Feature

Russell Dunham

The fearless sergeant who won the Medal of Honor

The fearless sergeant who won the Medal of Honor
Russell Dunham
1920–2009

For 64 years, Russell Dunham carried in his body shrapnel that was a poignant reminder of the remarkable wartime exploits that won him the Medal of Honor. He died last week of congestive heart failure.

Born in East Carondelet, Ill., Dunham joined the Army in 1940, said The Washington Post. After seeing action in North Africa and Italy, Dunham, by then a sergeant, found himself in the small, snowy town of Kaysersberg, France, on Jan. 8, 1945, facing three German machine gun emplacements. “He took out the first bunker with a grenade. Advancing toward the second, he glanced around to call up his squad and a bullet hit him in the back, leaving a 10-inch gash.” Despite excruciating pain, Dunham crawled to the second emplacement, killing two Germans and capturing a third. By now his white-camouflage robe was “stained a conspicuous red.” Yet Dunham “ran 50 yards to the third emplacement” and destroyed it with another grenade.
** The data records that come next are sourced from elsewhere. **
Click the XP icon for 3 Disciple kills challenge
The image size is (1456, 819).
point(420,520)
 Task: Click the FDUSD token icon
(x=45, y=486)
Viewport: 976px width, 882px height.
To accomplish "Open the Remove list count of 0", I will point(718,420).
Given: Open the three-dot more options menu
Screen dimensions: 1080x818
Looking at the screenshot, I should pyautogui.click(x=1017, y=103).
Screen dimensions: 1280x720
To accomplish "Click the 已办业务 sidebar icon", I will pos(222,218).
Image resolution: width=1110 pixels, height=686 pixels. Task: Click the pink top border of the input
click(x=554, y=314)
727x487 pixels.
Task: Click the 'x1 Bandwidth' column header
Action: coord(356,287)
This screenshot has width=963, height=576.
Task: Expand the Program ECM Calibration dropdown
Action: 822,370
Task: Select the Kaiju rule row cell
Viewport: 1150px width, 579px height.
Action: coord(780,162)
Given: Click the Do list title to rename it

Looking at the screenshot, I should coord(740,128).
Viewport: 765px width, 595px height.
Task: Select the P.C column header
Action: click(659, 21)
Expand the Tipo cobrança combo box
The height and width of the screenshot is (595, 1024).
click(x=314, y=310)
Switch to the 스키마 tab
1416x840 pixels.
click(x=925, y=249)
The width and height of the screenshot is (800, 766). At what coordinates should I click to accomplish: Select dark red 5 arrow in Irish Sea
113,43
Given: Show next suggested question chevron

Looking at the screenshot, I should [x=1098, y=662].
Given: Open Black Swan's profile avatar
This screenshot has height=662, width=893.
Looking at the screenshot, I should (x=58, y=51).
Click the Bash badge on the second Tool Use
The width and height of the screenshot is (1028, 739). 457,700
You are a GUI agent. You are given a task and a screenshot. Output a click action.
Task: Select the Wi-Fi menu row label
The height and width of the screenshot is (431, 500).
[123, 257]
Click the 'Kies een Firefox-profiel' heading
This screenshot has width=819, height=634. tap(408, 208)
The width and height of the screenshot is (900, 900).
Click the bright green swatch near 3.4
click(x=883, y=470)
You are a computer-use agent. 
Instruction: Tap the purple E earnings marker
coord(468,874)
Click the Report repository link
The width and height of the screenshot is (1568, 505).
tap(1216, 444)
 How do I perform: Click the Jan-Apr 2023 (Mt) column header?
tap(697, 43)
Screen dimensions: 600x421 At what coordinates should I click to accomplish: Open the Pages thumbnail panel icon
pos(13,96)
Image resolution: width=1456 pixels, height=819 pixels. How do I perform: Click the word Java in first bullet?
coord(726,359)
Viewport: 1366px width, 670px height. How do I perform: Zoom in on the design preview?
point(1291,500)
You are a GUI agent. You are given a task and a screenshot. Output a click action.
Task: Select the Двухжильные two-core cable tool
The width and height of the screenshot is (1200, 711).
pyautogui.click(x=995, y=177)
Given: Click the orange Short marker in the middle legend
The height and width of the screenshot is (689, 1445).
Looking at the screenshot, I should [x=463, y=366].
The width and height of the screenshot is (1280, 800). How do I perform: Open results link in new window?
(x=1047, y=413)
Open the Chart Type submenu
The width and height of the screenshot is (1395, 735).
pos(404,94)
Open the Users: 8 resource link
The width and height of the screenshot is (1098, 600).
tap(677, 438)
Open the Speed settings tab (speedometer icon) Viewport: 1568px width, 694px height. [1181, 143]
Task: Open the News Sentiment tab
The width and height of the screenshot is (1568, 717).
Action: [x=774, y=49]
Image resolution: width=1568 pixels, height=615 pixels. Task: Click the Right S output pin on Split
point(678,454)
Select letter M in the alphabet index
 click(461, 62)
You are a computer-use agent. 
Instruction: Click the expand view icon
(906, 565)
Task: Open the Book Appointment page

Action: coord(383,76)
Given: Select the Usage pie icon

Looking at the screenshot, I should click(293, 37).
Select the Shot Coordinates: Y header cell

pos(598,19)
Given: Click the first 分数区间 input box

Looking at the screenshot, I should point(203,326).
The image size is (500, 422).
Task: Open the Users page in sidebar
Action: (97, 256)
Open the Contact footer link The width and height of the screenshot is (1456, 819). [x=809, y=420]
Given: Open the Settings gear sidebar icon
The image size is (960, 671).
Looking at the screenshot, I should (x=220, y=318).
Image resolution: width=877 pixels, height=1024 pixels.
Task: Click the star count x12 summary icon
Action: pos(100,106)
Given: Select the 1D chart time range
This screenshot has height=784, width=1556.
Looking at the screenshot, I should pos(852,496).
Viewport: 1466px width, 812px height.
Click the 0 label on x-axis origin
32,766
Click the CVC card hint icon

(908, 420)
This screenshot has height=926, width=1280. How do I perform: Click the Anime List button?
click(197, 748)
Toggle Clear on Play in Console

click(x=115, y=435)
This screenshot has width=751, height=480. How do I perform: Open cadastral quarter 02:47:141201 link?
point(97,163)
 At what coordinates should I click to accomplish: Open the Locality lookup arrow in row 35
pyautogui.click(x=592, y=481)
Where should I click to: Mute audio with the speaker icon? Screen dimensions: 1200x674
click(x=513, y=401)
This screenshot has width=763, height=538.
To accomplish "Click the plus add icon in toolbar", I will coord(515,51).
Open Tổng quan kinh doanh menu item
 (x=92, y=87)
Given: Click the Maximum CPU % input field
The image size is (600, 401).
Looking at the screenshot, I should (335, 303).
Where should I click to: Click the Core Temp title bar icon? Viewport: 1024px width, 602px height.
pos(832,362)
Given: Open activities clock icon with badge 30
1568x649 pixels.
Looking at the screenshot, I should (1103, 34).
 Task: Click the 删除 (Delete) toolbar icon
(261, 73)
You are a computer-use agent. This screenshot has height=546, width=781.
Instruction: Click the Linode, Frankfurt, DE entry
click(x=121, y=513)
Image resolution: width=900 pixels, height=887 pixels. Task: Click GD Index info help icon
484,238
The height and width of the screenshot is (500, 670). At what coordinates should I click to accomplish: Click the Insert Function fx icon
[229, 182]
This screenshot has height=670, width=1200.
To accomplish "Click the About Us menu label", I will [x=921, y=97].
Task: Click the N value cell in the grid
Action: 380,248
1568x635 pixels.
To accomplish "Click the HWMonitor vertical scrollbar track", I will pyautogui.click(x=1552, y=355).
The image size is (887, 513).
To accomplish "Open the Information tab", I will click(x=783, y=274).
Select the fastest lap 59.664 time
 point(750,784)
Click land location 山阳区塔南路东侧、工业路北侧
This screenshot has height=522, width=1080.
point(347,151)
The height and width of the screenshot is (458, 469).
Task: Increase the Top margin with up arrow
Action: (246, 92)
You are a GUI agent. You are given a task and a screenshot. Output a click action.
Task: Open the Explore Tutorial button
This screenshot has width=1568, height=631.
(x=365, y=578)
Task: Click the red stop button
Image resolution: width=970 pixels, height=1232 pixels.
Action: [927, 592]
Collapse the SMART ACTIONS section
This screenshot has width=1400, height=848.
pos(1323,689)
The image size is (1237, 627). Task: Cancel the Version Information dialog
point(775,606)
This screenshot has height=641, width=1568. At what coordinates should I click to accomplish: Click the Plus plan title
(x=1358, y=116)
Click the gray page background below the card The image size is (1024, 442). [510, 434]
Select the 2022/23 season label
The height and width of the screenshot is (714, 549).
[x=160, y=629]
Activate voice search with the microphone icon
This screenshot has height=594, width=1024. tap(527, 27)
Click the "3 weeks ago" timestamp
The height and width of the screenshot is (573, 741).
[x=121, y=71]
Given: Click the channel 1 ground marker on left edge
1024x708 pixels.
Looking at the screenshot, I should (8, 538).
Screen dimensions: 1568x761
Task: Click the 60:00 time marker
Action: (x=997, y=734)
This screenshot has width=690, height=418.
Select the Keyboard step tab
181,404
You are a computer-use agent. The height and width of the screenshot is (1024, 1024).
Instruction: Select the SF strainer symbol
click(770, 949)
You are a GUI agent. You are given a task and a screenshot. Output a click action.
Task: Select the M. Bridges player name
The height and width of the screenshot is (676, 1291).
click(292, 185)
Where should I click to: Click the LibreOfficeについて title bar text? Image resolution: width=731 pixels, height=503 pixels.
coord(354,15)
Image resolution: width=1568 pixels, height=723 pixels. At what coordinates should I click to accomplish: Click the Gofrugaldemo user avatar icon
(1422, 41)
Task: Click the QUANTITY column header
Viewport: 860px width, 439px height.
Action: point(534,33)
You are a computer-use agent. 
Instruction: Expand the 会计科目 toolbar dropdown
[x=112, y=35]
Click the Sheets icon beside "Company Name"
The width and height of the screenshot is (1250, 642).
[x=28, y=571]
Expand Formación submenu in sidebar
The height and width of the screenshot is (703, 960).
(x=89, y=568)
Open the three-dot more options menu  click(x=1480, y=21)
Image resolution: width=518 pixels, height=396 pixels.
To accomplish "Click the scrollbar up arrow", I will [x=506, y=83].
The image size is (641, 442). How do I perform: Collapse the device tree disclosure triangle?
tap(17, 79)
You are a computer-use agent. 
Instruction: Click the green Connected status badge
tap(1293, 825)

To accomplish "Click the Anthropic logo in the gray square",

Two weeks later Dunham was back fighting in the French town of Holtzwihr, said The New York Times. Surrounded by tanks, most of his men surrendered. Dunham “hid in a sauerkraut barrel outside a barn,” where two German soldiers discovered him. “While searching him they found a pack of cigarettes in his pocket and began to fight over it. They never noticed a pistol in his shoulder holster.” En route to a POW camp, one of his captors stopped at a bar. “The second soldier’s attention wandered and Dunham shot him in the head.” In subzero temperatures, he walked for two days until he reached the American lines, nearly losing his feet to frostbite. He received the Medal of Honor that April.

Dunham worked for 32 years with the Veterans Administration in St. Louis. He is survived by a daughter and two stepchildren.